Charles Ellicott Commentary 1 Samuel 11:7

Charles Ellicott Commentary

1 Samuel 11:7

1819–1905
Anglican
Charles Ellicott
Charles Ellicott

Charles Ellicott Commentary

1 Samuel 11:7

1819–1905
Anglican
SCRIPTURE

"And he took a yoke of oxen, and cut them in pieces, and sent them throughout all the borders of Israel by the hand of messengers, saying, Whosoever cometh not forth after Saul and after Samuel, so shall it be done unto his oxen. And the dread of Jehovah fell on the people, and they came out as one man." — 1 Samuel 11:7 (ASV)

A yoke of oxen. In a moment, all the great powers of Saul, until now dormant, awoke. He issued his swift commands in a way that at once showed Israel they had a hero-king who would brook no trifling. At that very hour, striking dead the oxen standing before his plow, he cut them in pieces. Handing a bloody strip to some of the men standing around him—weeping for grief, shame, and the wrong done to Israel—he commanded them to swiftly carry these terrible war-signals throughout the length and breadth of the land, and by these means to rouse the nation to prompt action.

On this strange war-signal of King Saul, Ewald, in his History of Israel, Book II, section iii. 1 (note), remarks, “how in a similar way it was formerly the custom in Norway to send forth the war-arrow; and in Scotland a firebrand, with both ends dipped in blood, was dispatched as a war-token.”

Not improbably, Saul cut the oxen into eleven pieces and sent one to each of the other tribes.

And the fear of the Lord fell on the people. It was such a mighty awakening under the influence of the Spirit of the Eternal, as is related here of King Saul, which suggested to the poet Asaph the bold but splendid image of Psalm 78. There, after describing in moving language the degradation and bitter woe of fallen Israel, the singer, struck with a new inspiration, bursts forth with, Then the Lord awaked as one out of sleep, and like a mighty man that shouteth by reason of wine. And he smote his enemies, etc. (Psalms 78:65).

The people rose as one man (see margin) against the enemies of their national freedom. It was the same Spirit of the Lord who inspired Saul to put himself at the head of the children of Israel, and who now laid hold of all the people, lifting them up, giving them new strength and irresistible courage, and the mighty feeling that God was with them.

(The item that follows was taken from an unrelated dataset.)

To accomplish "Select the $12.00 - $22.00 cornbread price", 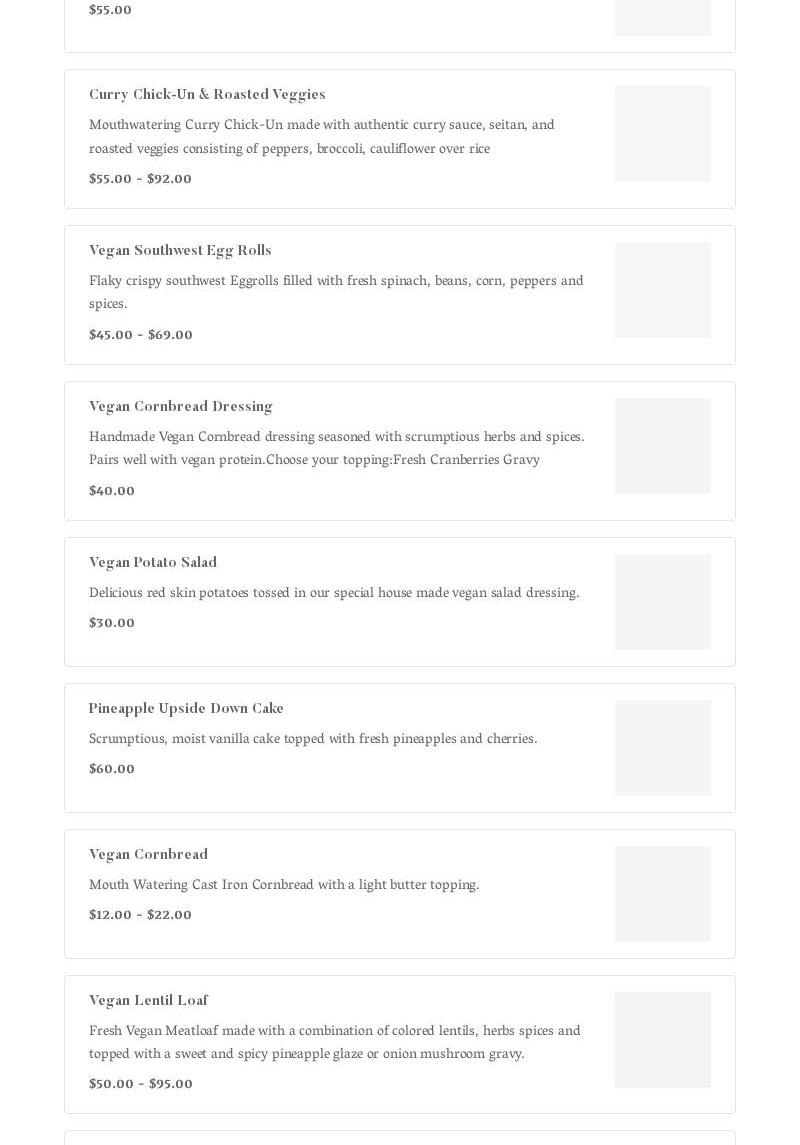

It was due to a similar influence that, with scanty numbers, ill-armed and ill-trained, the Swiss won centuries of freedom for their land on memorable fields like Laupen and Morat, though the proudest chivalry of Europe was arrayed against them. It was the same Spirit who impelled the peace-loving traders of the marshes of Holland to rise as one man and to drive out forever from their beloved strip of fenland the previously invincible armies of Spain. No oppressor, though backed by the wealth and power of an empire, has ever been able to resist the smallest people in whose heart has burned the flame of the Divine fire of the “fear of the Lord.”